Copy exactly, and only, the lines between the start of the entries below and the line containing "Television (83, 340)", both inclusive. Omit pictures.

[Saved entries]
◆ ◆ ◆

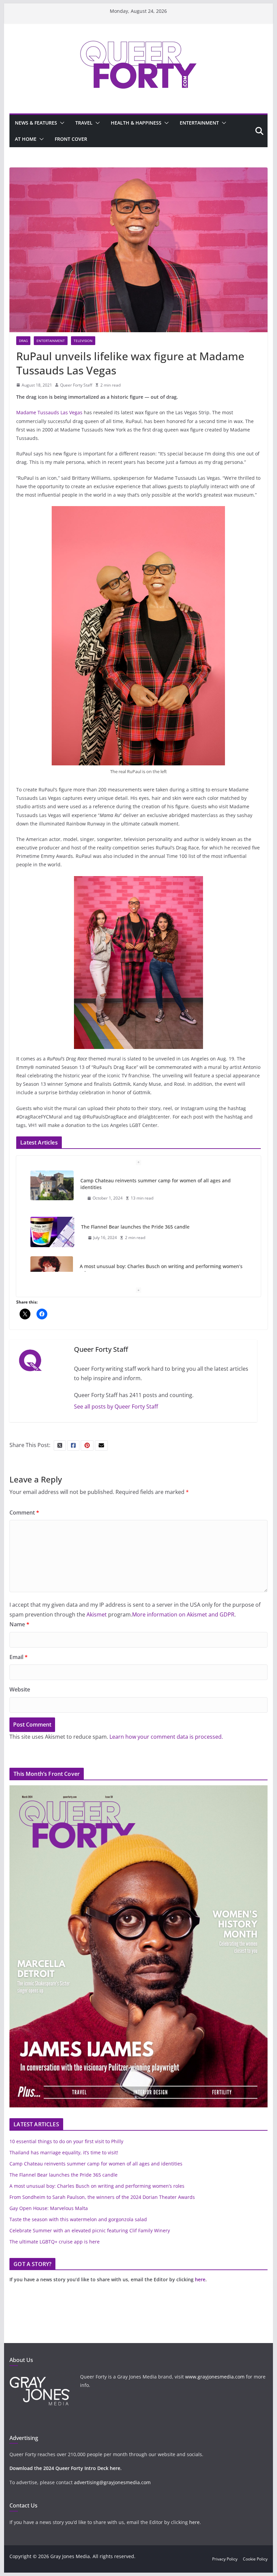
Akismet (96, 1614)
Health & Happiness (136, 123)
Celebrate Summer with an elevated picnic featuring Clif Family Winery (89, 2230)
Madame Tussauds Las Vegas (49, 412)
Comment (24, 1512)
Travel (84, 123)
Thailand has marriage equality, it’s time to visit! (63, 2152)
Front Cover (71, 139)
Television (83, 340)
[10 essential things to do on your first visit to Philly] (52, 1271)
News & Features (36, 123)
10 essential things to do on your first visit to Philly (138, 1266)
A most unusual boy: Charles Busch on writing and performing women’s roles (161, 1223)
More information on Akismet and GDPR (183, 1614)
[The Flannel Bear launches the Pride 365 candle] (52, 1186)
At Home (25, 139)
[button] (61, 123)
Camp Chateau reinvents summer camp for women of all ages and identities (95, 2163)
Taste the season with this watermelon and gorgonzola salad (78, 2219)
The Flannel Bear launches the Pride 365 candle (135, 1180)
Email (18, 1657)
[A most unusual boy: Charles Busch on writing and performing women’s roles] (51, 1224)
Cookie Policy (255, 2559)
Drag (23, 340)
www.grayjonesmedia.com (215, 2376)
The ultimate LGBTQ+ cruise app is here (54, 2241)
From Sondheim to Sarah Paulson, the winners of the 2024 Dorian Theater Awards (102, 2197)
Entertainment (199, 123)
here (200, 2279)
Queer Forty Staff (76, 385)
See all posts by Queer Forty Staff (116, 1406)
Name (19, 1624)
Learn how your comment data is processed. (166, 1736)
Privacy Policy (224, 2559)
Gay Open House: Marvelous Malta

◆ ◆ ◆

**Solution below:**
Akismet (96, 1614)
Health & Happiness (136, 123)
Celebrate Summer with an elevated picnic featuring Clif Family Winery (89, 2230)
Madame Tussauds Las Vegas (49, 412)
Comment (24, 1512)
Travel (84, 123)
Thailand has marriage equality, it’s time to visit! (63, 2152)
Front Cover (71, 139)
Television (83, 340)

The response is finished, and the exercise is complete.